For an overview of the different forms of cohesion I have grabbed their definitions from Wikipedia. Maybe an interesting read.

Cohesion

Modules with high cohesion tend to be preferable because high cohesion is associated with several desirable traits of software including robustness, reliability, re-usability, and understandability whereas low cohesion is associated with undesirable traits such as being difficult to maintain, difficult to test, difficult to reuse, and even difficult to understand.

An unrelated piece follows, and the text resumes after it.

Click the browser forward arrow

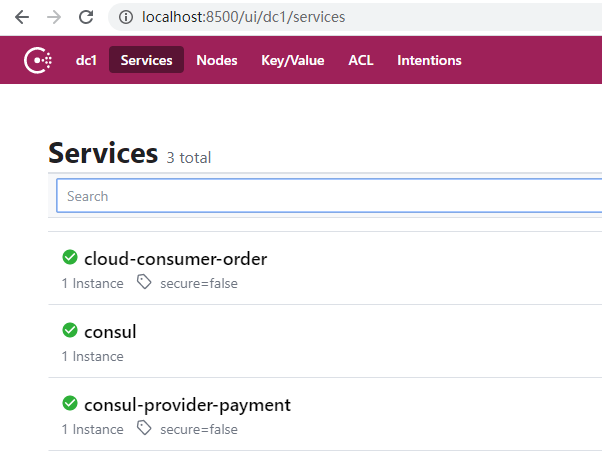(54, 17)

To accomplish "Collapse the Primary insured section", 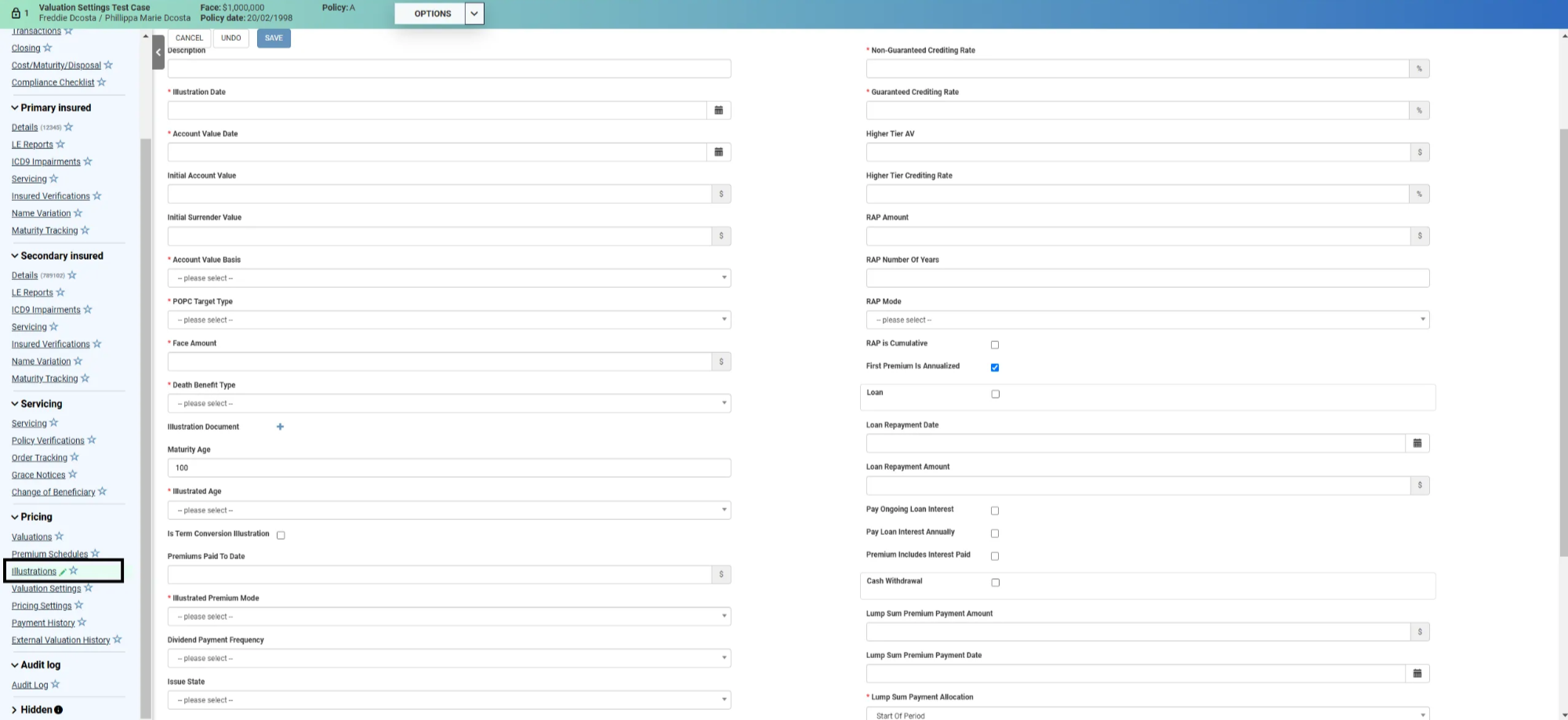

Coincidental cohesion (worst)

Coincidental cohesion is when parts of a module are grouped arbitrarily; the only relationship between the parts is that they have been grouped together (e.g. a "Utilities" class).

Logical cohesion

Logical cohesion is when parts of a module are grouped because they logically are categorized to do the same thing, even if they are different by nature (e.g. grouping all mouse and keyboard input handling routines).

Temporal cohesion

Temporal cohesion is when parts of a module are grouped by when they are processed - the parts are processed at a particular time in program execution (e.g. a function which is called after catching an exception which closes open files, creates an error log, and notifies the user).

Procedural cohesion

Procedural cohesion is when parts of a module are grouped because they always follow a certain sequence of execution (e.g. a function which checks file permissions and then opens the file).

Communicational cohesion

Communicational cohesion is when parts of a module are grouped because they operate on the same data (e.g. a module which operates on the same record of information).

Sequential cohesion

Sequential cohesion is when parts of a module are grouped because the output from one part is the input to another part like an assembly line (e.g. a function which reads data from a file and processes the data).

Functional cohesion (best)

Functional cohesion is when parts of a module are grouped because they all contribute to a single well-defined task of the module (e.g. tokenizing a string of XML).

Coupling

Coupling can be "low" (also "loose" and "weak") or "high" (also "tight" and "strong"). Some types of coupling, in order of highest to lowest coupling, are as follows:

Content coupling (high)

Content coupling (also known as Pathological coupling) is when one module modifies or relies on the internal workings of another module (e.g., accessing local data of another module). Therefore changing the way the second module produces data (location, type, timing) will lead to changing the dependent module.

Common coupling

Common coupling (also known as Global coupling) is when two modules share the same global data (e.g., a global variable). Changing the shared resource implies changing all the modules using it.

External coupling

External coupling occurs when two modules share an externally imposed data format, communication protocol, or device interface.This is basically related to the communication to external tools and devices.

Control coupling

Control coupling is one module controlling the flow of another, by passing it information on what to do (e.g., passing a what-to-do flag).

Stamp coupling (Data-structured coupling)

Stamp coupling is when modules share a composite data structure and use only a part of it, possibly a different part (e.g., passing a whole record to a function that only needs one field of it). This may lead to changing the way a module reads a record because a field that the module doesn't need has been modified.

Data coupling

Data coupling is when modules share data through, for example, parameters. Each datum is an elementary piece, and these are the only data shared (e.g., passing an integer to a function that computes a square root).

Message coupling (low)

This is the loosest type of coupling. It can be achieved by state decentralization (as in objects) and component communication is done via parameters or message passing (see Message passing).

No coupling

Modules do not communicate at all with one another.

Object-oriented programming

Subclass Coupling

Describes the relationship between a child and its parent. The child is connected to its parent, but the parent isn't connected to the child.

Temporal coupling

When two actions are bundled together into one module just because they happen to occur at the same time.